Beijing cuts Ma-era cross-strait communication channel with Taiwan
Move seen as mainland ratcheting up pressure on government of Tsai Ing-wen to recognise 1992 consensus one-China principle
The mainland said on Saturday that it has stopped a communication mechanism with Taiwan, foiling the attempt by the island’s new government to break the current deadlock over cross-strait ties.
With neither side showing a sign of reaching a compromise, analysts said such a state would remain the status quo until one side relented.
In practical terms, Taiwan cannot suffer indefinitely, economically and politically, experts said.
In what appeared to be the first official comment from Beijing on the communication channel set up by the State Council’s Taiwan Affairs Office (TAO) and the island’s Mainland Affairs Council in 2014, TAO spokesman An Fengshan confirmed that mechanism had been cut off.
“Because the Taiwan side has been unable to recognise the 1992 consensus – the joint political basis for showing the one-China principle – the cross-strait contact and communication mechanism has been suspended since May 20”, An said in a statement carried by Xinhua on Saturday.
The consensus refers to an understanding made in 1992 by representatives of the two sides in Hong Kong, which states that both sides agree there is only one China, with each having their own interpretation of what that stands for.
An’s comment came a day after Taiwan’s Mainland Affairs Council protested to Beijing for pressing Cambodia to send 25 Taiwanese nationals suspected of telecom fraud to the mainland on Friday.
The council said it had voiced its concern to Beijing through cross-strait communication channel. An, however, said cross-strait communication could only be resumed after Taiwan’s new government accepted the consensus.
When President Tsai Ing-wen, of the independence-leaning Democratic Progressive Party, was sworn in on May 20, she only acknowledged that there was such a meeting during which the two sides tried to seek common ground over their differences. She, however, pledged to maintain the cross-strait status quo in line with the constitution of the Republic of China – Taiwan’s official title – which contains the one-China concept.
Beijing, however, has viewed her speech as an “incomplete test paper,” and has since stepped up pressure by repeatedly ignoring requests from the Tsai government for talks and communication. It has also tried to exert economic pressure on the island by reducing the number of mainland visitors to Taiwan.

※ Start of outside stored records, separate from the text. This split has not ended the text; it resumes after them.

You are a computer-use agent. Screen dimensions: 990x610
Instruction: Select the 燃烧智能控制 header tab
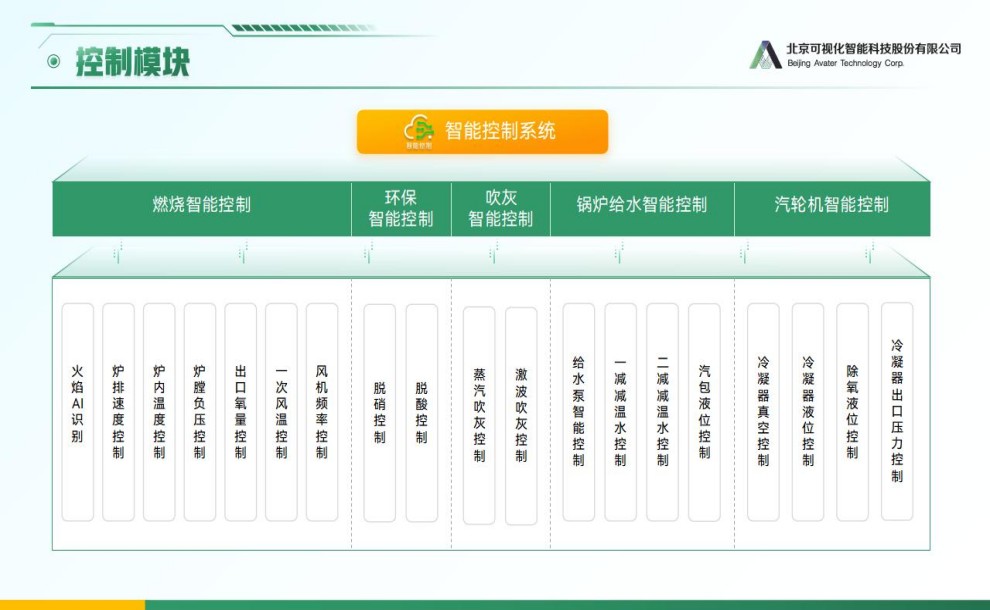click(201, 205)
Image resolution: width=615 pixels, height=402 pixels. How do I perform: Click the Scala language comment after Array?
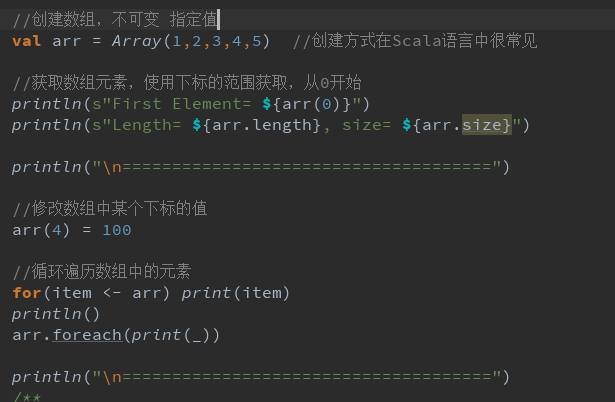click(415, 41)
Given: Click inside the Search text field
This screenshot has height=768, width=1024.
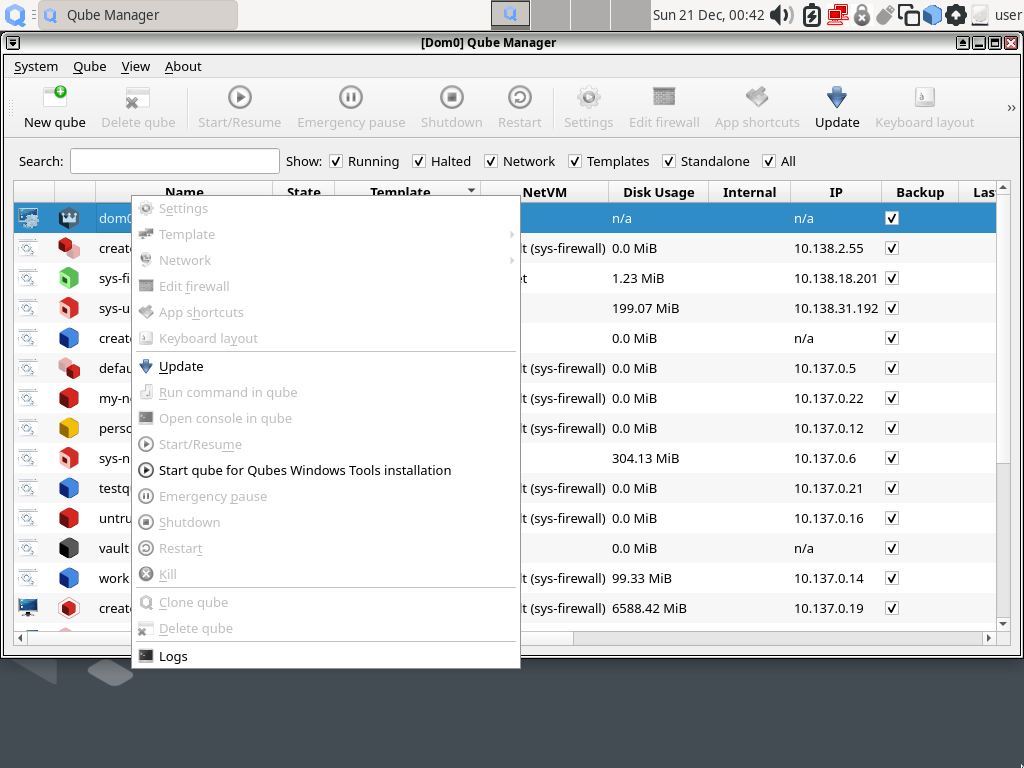Looking at the screenshot, I should click(174, 161).
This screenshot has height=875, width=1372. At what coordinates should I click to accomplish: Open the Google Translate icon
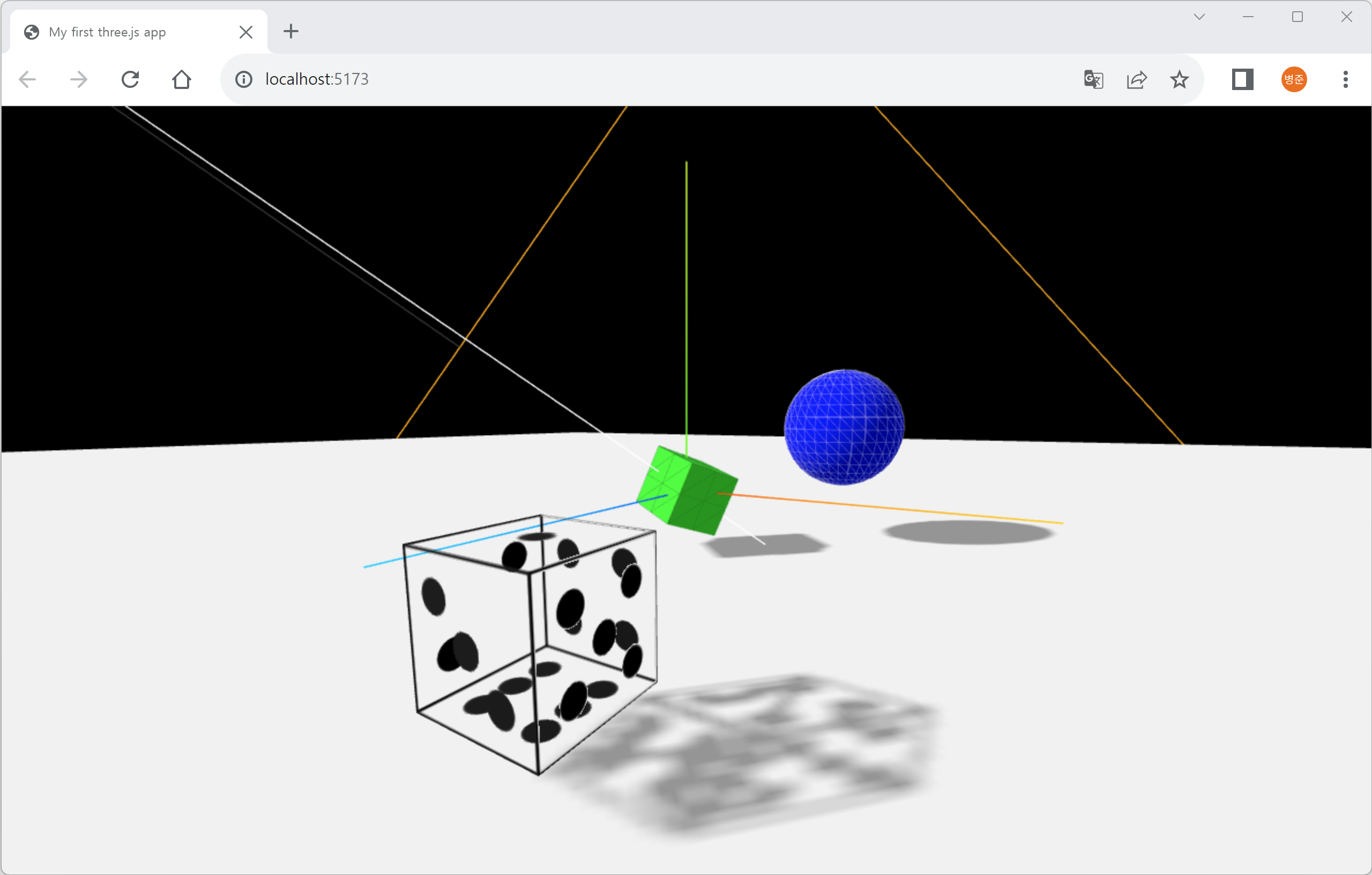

“The standstill will continue until one side can no longer stand it any more,” said Kao Kong-lian, former vice-president of Taipei’s Straits Exchange Foundation, which represented the government in talks with the mainland in the past eight years when Ma Ying-jeou of the mainland-friendly Kuomintang was president from 2008 until this year.
“Possibly the new government will choose to make new statement during a major occasion like national day or the New Year Day’s address to the public about its cross-strait policy,” Kao noted.
Hsieh Ming-hui, executive director of the Taiwan Competitiveness Forum, said Beijing will increase its pressure step by step to try to force Tsai to compromise, and Taiwan was bound to suffer economically and politically in the end.